Pour Marc Feuillée, l’intervention du législateur sera indispensable pour éviter que l’histoire se répète avec l’IA générative. Il évoque l’idée d’une « présomption de licence légale », permettant de rémunérer automatiquement les contenus utilisés pour entraîner les modèles et alimenter les agents conversationnels.

Nicole Derrien partage cette prudence. Pour Uni-Médias, les droits voisins ne représentent « qu’une toute petite partie » des revenus et, « dans le meilleur des cas », resteront « un revenu complémentaire ». Elle juge trop risqué de compter dessus, car le dispositif lui-même est instable : « S’appuyer sur un revenu où, finalement, on n’a pas les tenants et les aboutissants » et où les plateformes « changent sans cesse les règles, que l’on ne connaît pas et que l’on découvre », n’est pas viable pour une presse déjà fragilisée.

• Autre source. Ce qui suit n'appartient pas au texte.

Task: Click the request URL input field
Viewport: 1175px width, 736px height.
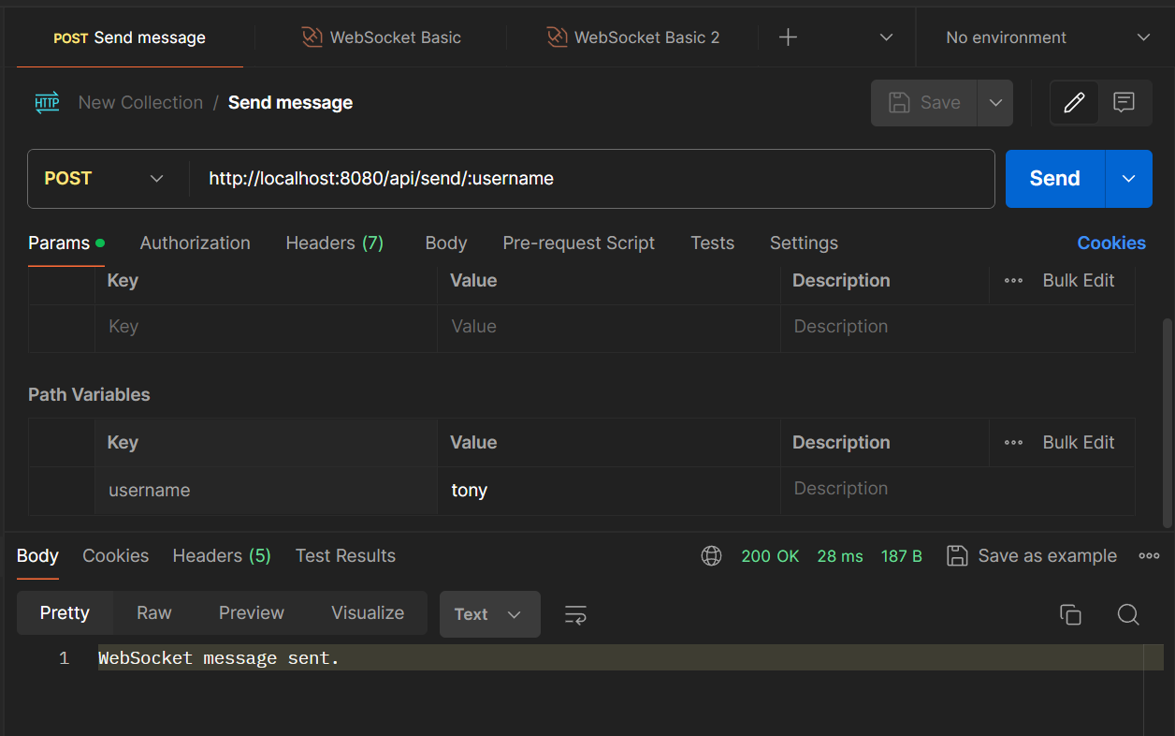Action: point(589,179)
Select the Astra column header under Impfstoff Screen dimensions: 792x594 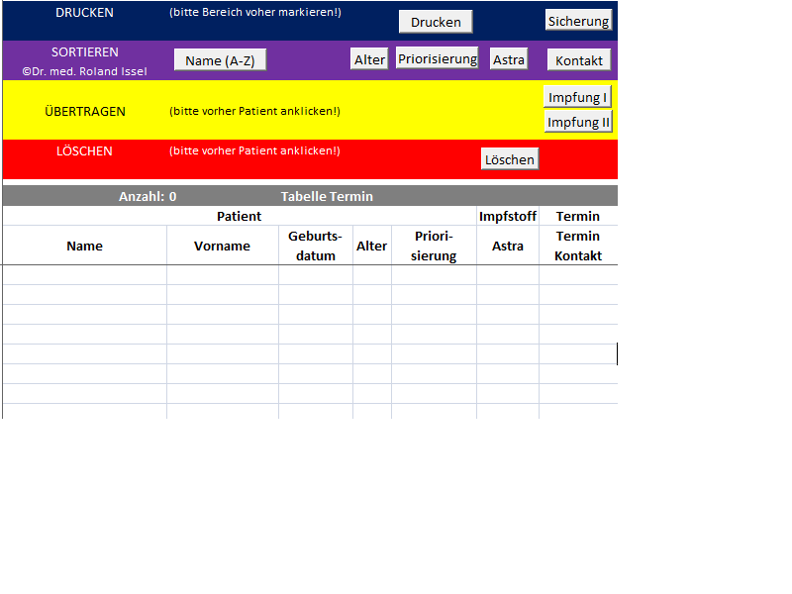508,246
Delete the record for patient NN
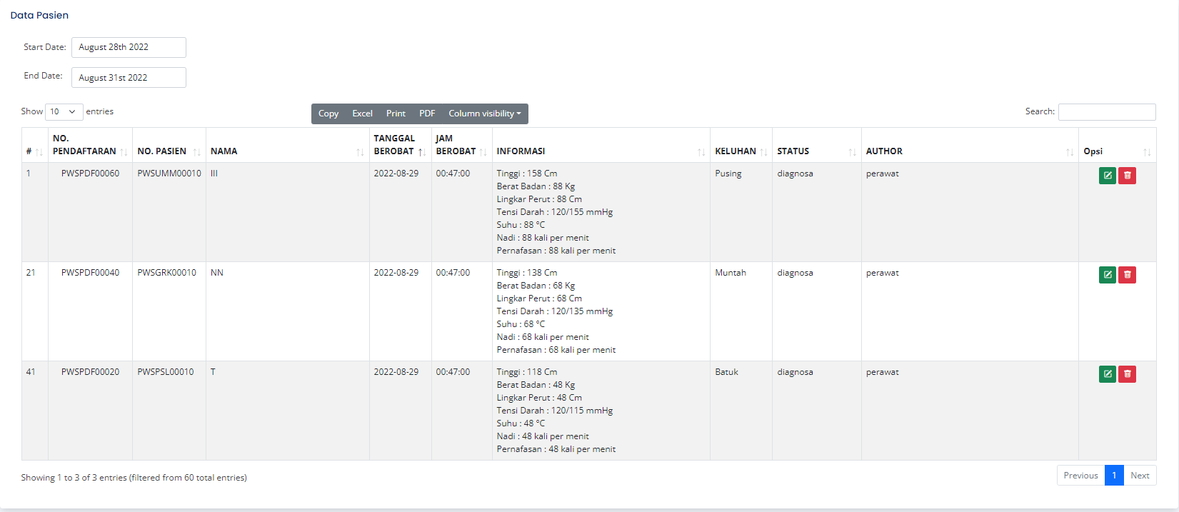The image size is (1179, 512). pyautogui.click(x=1127, y=275)
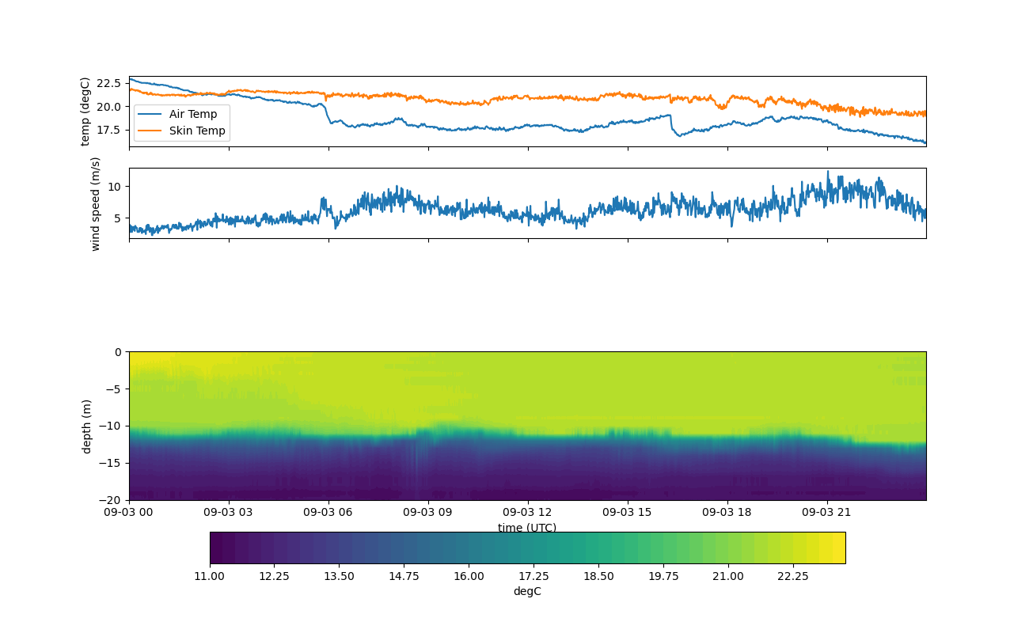Click the 16.00 colorbar tick label
Viewport: 1029px width, 633px height.
pyautogui.click(x=469, y=576)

Un numérique indispensable, mais insuffisant

Si le digital est devenu central dans la consommation et la distribution de l’information, il ne constitue toujours pas un socle économique. Pour la presse, la bataille se joue désormais sur plusieurs fronts : rééquilibrer les rapports avec les plateformes, faire reconnaître la valeur des contenus utilisés par les IA, inventer des formats adaptés aux usages sociaux, et, pour certains, miser sur des modèles hybrides mêlant abonnements, opérations spéciales et activités complémentaires.

Marc Feuillée résume ainsi ce paradoxe : « L’audience, on l’a trouvée. La question, c’est toujours celle du modèle économique. » Le numérique a gagné la bataille des usages, il n’a pas encore gagné celle de la valeur.